Sì, perché vla pressione americana sul settore tecnologico cinese è aumentata significativamente negli ultimi anni, con restrizioni sull’export di chip avanzati, come quelli prodotti da Nvidia, essenziali per i progressi nell’IA. Queste misure sono attualmente giustificate con la preoccupazione che la Cina possa utilizzare queste tecnologie per rafforzare le sue capacità militari.
Eppure, le aziende cinesi che operano negli Stati Uniti non sono soggette alle stesse restrizioni. Parallelamente, il governo cinese sta investendo massicciamente per stimolare la propria industria nazionale di semiconduttori, con oltre 150 miliardi di dollari stanziati dal 2014, anche se al momento è indietro rispetto a leader globali come TSMC di Taiwan, che entro il 2025 sarà tre generazioni avanti nella produzione di chip.

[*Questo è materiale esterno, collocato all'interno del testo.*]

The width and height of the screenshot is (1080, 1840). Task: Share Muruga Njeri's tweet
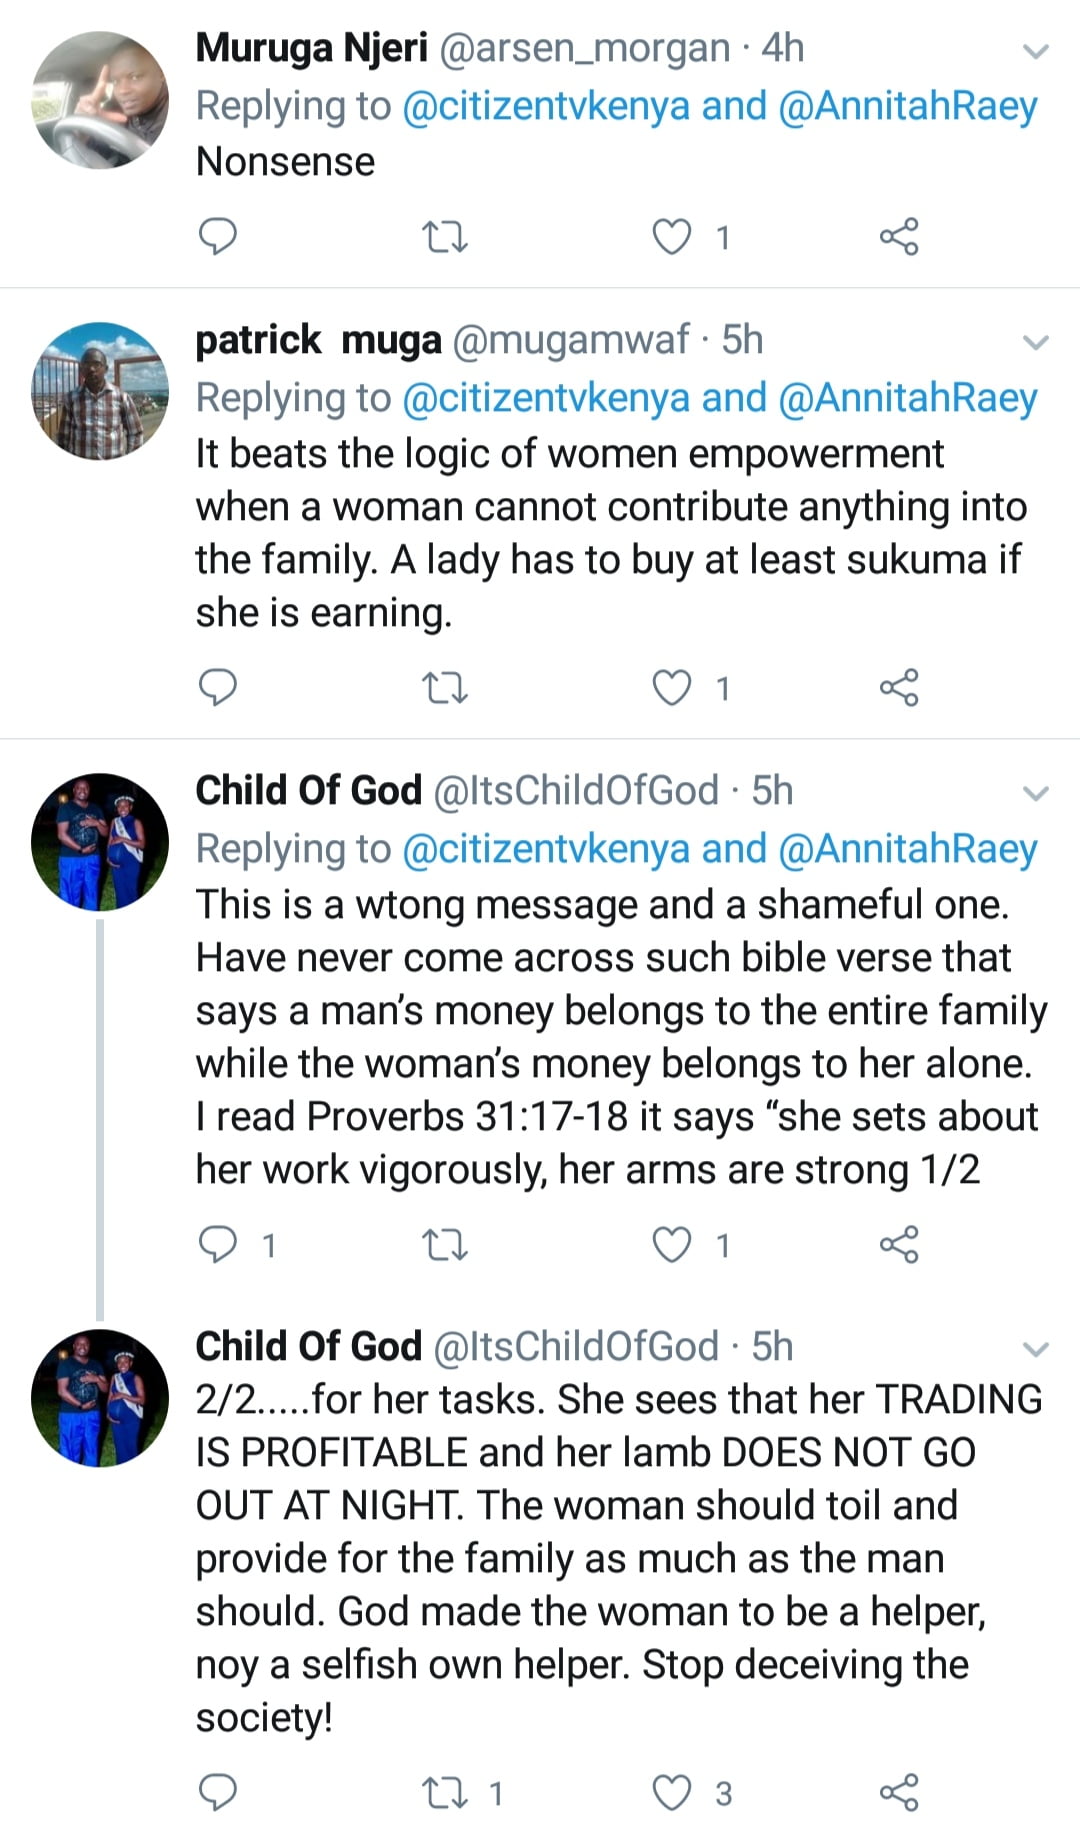coord(898,237)
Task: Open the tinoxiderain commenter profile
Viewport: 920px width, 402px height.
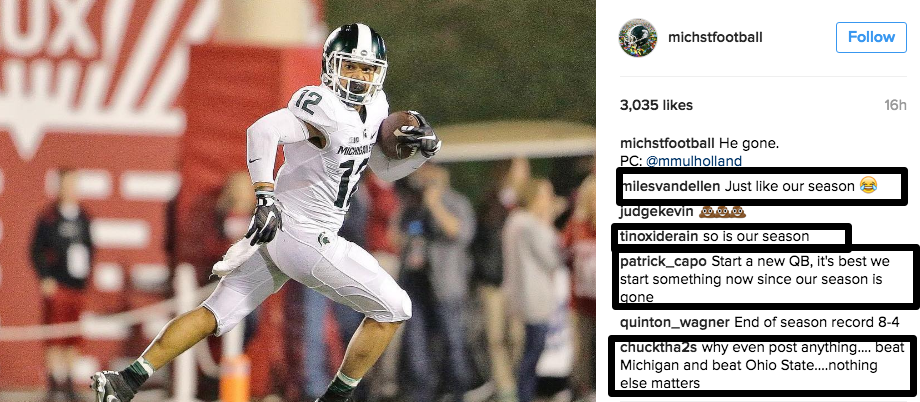Action: (659, 237)
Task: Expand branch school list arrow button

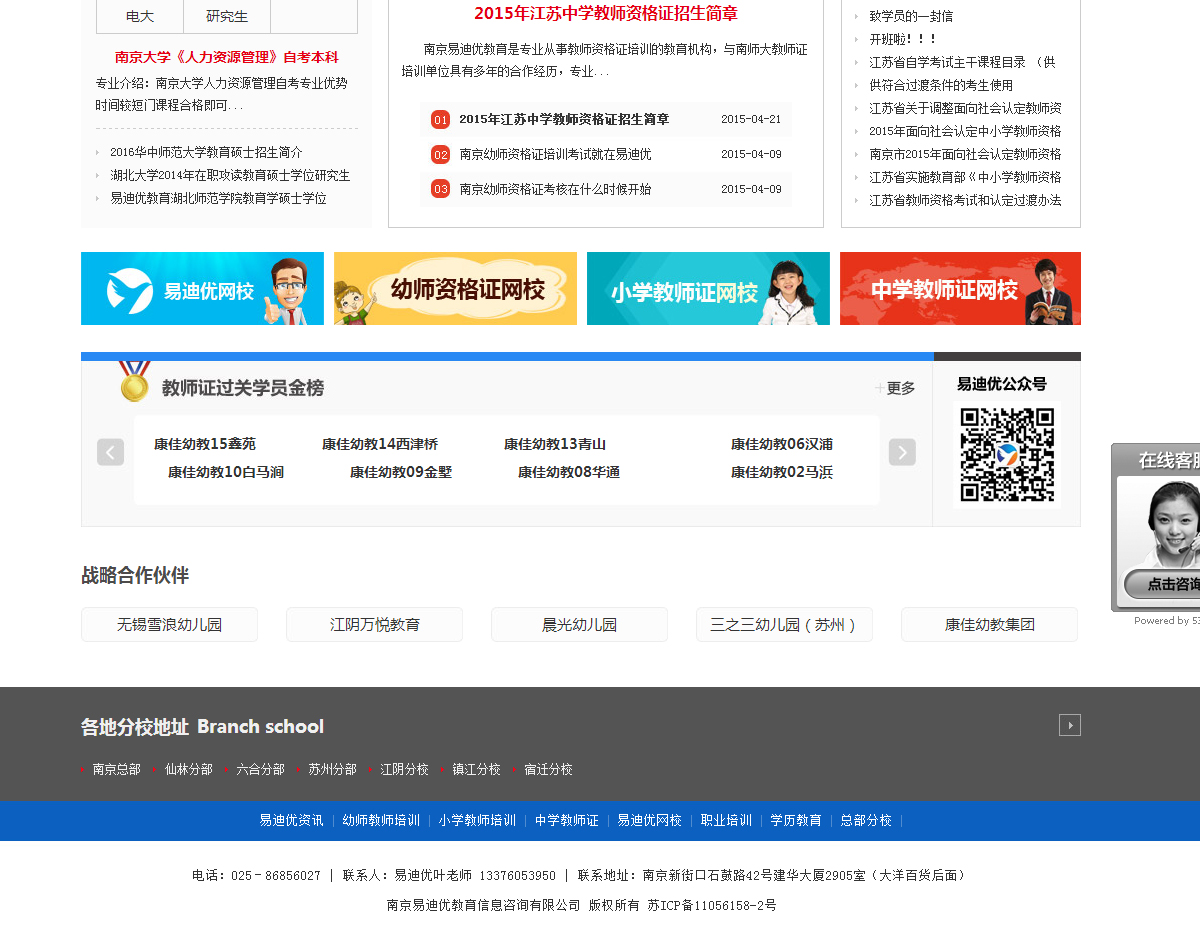Action: point(1070,725)
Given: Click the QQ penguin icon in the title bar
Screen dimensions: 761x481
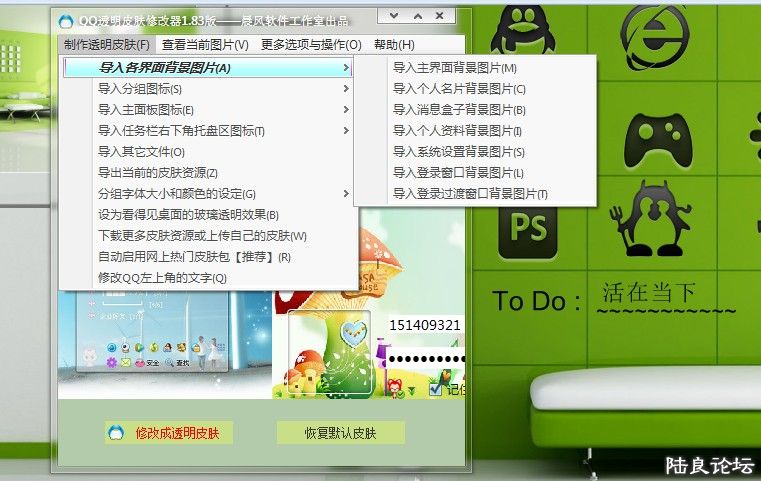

C’è da precisare che l’espansione cinese negli Stati Uniti non può non sollevare questioni complesse: da un lato, rappresenta una strategia per accedere a tecnologie avanzate e per acquisire know-how in un mercato altamente competitivo, dall’altro, alimenta le tensioni tra Stati Uniti e Cina, con il Dipartimento del Commercio americano che valuta regole più rigide per monitorare e limitare le attività delle aziende straniere che sfruttano le risorse statunitensi.